Photograph: Joel Simon/Getty Images
I like to think of myself as a generous person with pockets of tightness, rather than a tight person with a blind spot in pubs. One of these pockets is around grocery delivery services. You know: you need a green pepper, a gale is blowing outside, so you get some poor kid on a bike to go to the supermarket for you and, by some miracle of modern capitalism, your pepper is only 30p more expensive than it would be normally, as long as you also order ice-cream.

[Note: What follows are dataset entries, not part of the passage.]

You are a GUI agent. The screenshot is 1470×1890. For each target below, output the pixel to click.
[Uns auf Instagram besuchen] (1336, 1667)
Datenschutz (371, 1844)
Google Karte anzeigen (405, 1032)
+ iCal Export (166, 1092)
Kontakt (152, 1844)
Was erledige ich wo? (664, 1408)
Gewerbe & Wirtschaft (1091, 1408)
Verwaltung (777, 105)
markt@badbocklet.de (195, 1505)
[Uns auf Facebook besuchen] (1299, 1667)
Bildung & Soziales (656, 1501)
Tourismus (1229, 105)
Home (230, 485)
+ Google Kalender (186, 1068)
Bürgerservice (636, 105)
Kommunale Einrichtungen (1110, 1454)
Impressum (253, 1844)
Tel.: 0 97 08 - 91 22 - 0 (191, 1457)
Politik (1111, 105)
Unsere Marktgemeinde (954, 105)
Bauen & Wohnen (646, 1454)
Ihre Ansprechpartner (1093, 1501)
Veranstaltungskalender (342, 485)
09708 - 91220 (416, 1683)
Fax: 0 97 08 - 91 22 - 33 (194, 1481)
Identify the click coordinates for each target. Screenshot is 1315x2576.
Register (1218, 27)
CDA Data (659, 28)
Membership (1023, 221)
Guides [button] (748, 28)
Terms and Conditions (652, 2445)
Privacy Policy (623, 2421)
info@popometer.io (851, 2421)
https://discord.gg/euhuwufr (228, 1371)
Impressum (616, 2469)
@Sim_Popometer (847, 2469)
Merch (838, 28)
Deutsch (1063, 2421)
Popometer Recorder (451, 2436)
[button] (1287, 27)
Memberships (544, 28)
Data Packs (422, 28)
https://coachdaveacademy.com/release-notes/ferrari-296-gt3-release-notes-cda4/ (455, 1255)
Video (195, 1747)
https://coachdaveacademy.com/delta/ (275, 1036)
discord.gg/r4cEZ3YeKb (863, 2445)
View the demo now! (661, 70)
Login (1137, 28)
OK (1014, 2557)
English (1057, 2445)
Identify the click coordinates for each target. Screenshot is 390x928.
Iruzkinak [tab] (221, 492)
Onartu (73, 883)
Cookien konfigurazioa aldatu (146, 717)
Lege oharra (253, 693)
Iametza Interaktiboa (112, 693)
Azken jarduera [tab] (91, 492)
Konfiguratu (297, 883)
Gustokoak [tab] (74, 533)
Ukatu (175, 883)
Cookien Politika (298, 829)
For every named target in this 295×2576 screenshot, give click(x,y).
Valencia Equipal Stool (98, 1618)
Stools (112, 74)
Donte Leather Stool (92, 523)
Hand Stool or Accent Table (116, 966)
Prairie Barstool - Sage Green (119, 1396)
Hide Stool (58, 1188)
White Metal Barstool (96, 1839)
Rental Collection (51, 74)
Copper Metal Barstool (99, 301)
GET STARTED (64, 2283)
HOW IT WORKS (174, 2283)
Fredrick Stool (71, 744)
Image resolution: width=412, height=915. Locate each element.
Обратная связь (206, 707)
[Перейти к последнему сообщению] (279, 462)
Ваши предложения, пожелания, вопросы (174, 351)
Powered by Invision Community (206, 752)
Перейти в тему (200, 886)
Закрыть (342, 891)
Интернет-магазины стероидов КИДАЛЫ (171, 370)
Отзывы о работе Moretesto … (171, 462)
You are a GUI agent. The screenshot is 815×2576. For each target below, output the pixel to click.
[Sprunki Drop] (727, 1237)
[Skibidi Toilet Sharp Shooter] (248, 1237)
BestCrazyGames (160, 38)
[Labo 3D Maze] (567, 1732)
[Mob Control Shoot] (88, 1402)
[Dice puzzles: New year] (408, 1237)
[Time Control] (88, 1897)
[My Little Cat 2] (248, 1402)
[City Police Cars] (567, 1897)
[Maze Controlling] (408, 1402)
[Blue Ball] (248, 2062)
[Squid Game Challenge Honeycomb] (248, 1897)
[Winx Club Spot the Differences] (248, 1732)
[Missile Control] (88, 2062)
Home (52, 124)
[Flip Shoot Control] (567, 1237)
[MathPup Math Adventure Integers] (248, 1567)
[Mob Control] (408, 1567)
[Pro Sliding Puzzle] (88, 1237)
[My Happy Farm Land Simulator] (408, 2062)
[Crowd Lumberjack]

It’s not the money that bugs me, just the underlying Marxist truism – that if some of us refuse to do any of our own menial tasks, others will end up doing all menial tasks for everyone. Plus, we live next door to a supermarket and I’m not even exaggerating, except by a small amount.
Mr Z, on the other hand, loves a grocery service. To give him his right of reply, he would argue that I outsource more menial tasks than he does, to which I would reply … no, wait, I can’t give myself a right to reply to his imaginary reply.
Anyway, we have this argument at least twice a day, so it was only a matter of time before we would have it in a cab and I would want to bring the driver into it. “My husband,” I intoned with a certain amount of seriousness, “really likes Gorillas, while I disapprove.”
“You disapprove of gorillas?” he asked, baffled.
I paused to disambiguate, as they say on Wikipedia.
“This is like that penguin in Japan,” the driver observed, once he had got to the bottom of our beef. “He goes to the fish shop every day and they give him a fish. He has a backpack.” We broke off to find the penguin on the internet. By the time we had watched as Lala, a 10-year-old king penguin, went shopping on his own, we had arrived at our destination.
There was a question mark over who the driver had been agreeing with. According to me, me: if a penguin can go to the shop on his own, a human can buy its own stupid green pepper. According to Mr Z, him. Or rather, how can you argue about a thing like this when a miracle penguin exists?
Genius diplomacy by the driver, in other words: five stars.